Batı’da hükümetler değil sivi toplum örgütleri yönetir ülkeleri; biz hala maç seyretmekle onu oynamayı biribirine karıştırıyoruz.
            Kainatı ve insanı insanı yaradan ALLAH, yaratılan kainattaki şehir ve garabetleri de kullar yaparlar.
            Sabır ve tevekkülün mantığı, her işi Allah’a havale etmek anlamına olmasa gerektir...Onun yardımına binaen kulların da yapması gerekenler her zaman vardır.
            Cemiyet illa da cem olmak anlamına gelmez, insanın irade yapan iradeyi yok etmek cemiyetlerin en önemli vazifesi gibidir.  Muhal olanla hemhal olmak hem cemiyeti hem ferdi öldürür.
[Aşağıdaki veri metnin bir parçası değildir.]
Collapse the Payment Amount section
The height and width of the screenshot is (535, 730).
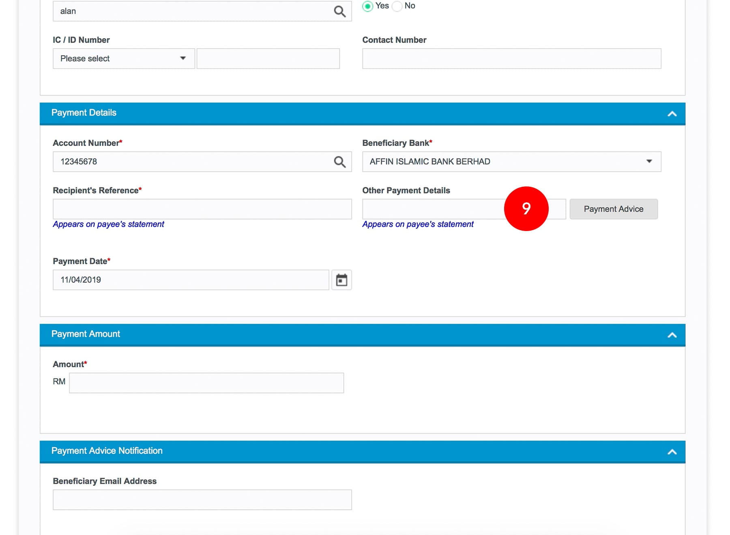pyautogui.click(x=672, y=335)
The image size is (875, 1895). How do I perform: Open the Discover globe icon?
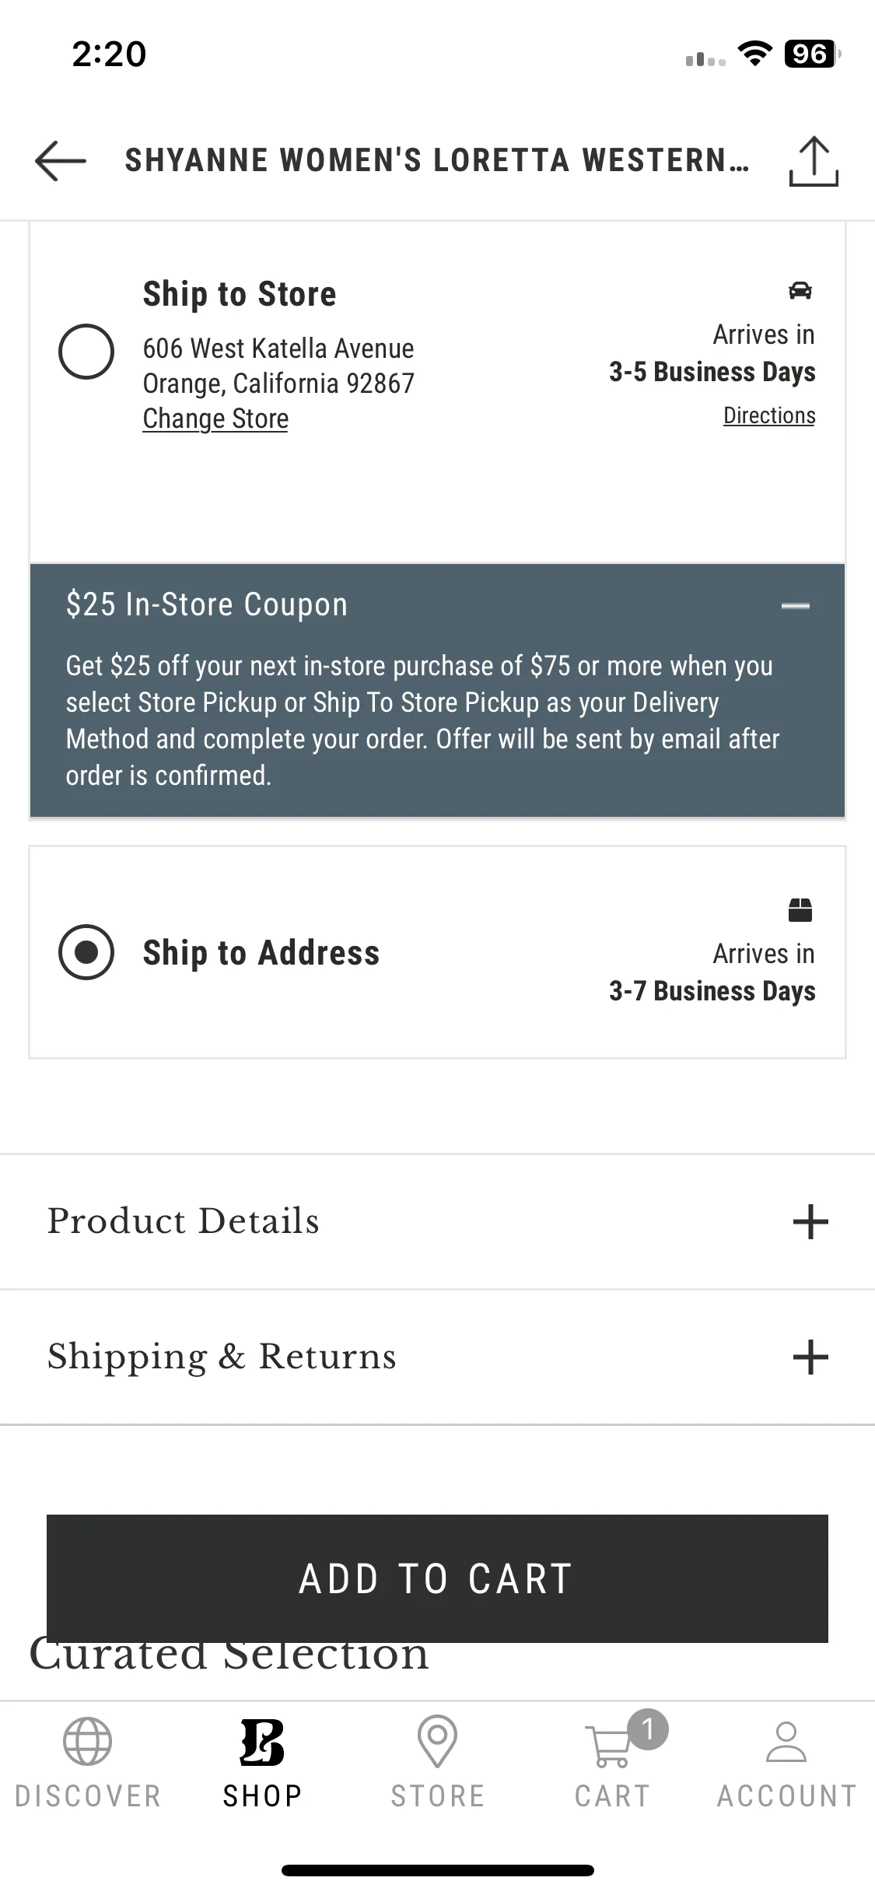click(x=87, y=1741)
            İnsanı insan yapan unsurlardan biri de kelamıdır.  Korku, endişe, menfaat beklentisi olan toplumlarada kelam katmerli bohçalara ve metaforlara bürünür ve yapış yapış apışan biribiriyle kapışan kelam oryantalleri çıkar  ortaya .  Vur patlasın çal oynasın...  Her konuşmanın ya fıkra ya da şiir ya da tartışılmaz iktibasların başlaması bundandır.  Beklentileiniz oranında kelamınızdan israf veya tasarrufunda bulunur insan.  Kalitesini tayin eden bu israf veya tasarrufu sonunda artı veya eksi haneleridir.  Bana yakın olan köle benden uzak olan düşmansa sorun bendedir.  Metafor ve metoniminin sınırlarını zorlayan argumanlar iletişimin bozulduğu yüreğin ya karanlığa, yeraltına veya şuuraltına indiği anlardır. 
            Kelimelerin apoletleri olamaz...
            Her kesimden insanın artık içine sinmiş olan Amerika da insanlar rüya görmeyi hala bilirler ve fakat sivil ve askeri otoriyete  kısaca güç odaklaşması olan yerlere karşı bir şüphe ve ondan kaçacak kadar gerçektidirler.  Rüya göremeyenler ise hayallerine zincir vurmaktaki iradelerini başka alana taşıyamayanlardır.
            Değer yargıları övgü ile sövgüyü geçemeyen toplumlarda tüketmek halkın kendine parasının gücü oranında açtığı özgürlük alanıdır.  Böylece o ihracatçı ülkenin o mutlu sandığı insanları gibi hisseder kendini.
            Halk iradesinin olmadığı yerlerde kültür foklorik düzeyde ve farklı katmanlarında mistik bir kurtarıclık hissiyle kahramalar yaratır ve onun aracılığıyla muharebe yapar.
            Meritokrasi en iyi rejimdir.  Demokrasi bile onunla ancak kısmen yarışır.  Tarihte çok az dönemde yaşanmıştır.
            Bizim ortaçağımız şu an gibidir.  Bütün eziciliğiyle Batının  Ortaçağda yaşadığı  çalkantılar bizde sahneleniyor.
            “Sanatçı” şarkıcıya tekabül ettiği bir kültürel munkabızlık şarlı kalitesinin ise ağlattğı veya oynattğı insanlarla veya yaptığı cinsel çağrışımlarla ölçüldüğü bir toplumun gözyaşı debisi ne kadar artsa müstehaktır.
            İlmin iktibas ve intihalden öteye geçmediği bir toplum.
            Kendi kültürünün kitabını okumaya korkan bir toplum...
            Fitneden korkup fitneye amil olan bir toplum.
            Tevazuyu tekebbürün kılıfına bürüye bir toplum...
            Farklı textle ve kontexler içinde adeta biribirinin türevlerini üretmeye mahkum aynileştime mekanizmaları...
            Fikirsiz inanç, mantıksız akıl ve tefekkürsüz positivizmin burçlarıyla var olan bir toplum.  Halbuki her fert herkesle istişare edebilmeli kimseyi bulamadığınd ise kendisi ikiye bölüp öyle şura meclisi kurmalıdır.
            En iyi senfoni bir bağlamanın alt ve üst tellerinde olduğu gibi kendi içimizden yükselen seslerin havuzundan yayılır.
            Bunu bağlama ekibi için genişletmeye kalkarsanız, ancak tek bir sesin desibelini artırmış olursunuz.  Senfoniyi oluştururan ise farklı seslerin uyumlu birlikteliğidir.
            Herşeyi görebilecek kadar yakın, hiçbirşey duymuyor gibi uzaklarda olmak lazım...
            Bülbülü sevdik, tavuskuşuna anlamlar yükledik tarih boyunca...  Şimdi de devekuşu tuluatlarına sahne ediyoruz gözlerimizi.
            Bir Romalı kadar ülke sevgisi ve sevgi şuuru var mı bizde?  Onlar Roma’da köle olayı Kartaca’da kral olmaya yeğliyorladı...
            Dolayısıyla, artık disiplinle ceberrutluğu, birliktelikle suni olmayı, iyiliği emretmekle amir olmayı, kötülükten uzak tutarken hakim olmayı karıştırıp kutsamayalım.

            Not: Siz gene de bildiğinizi yapınız.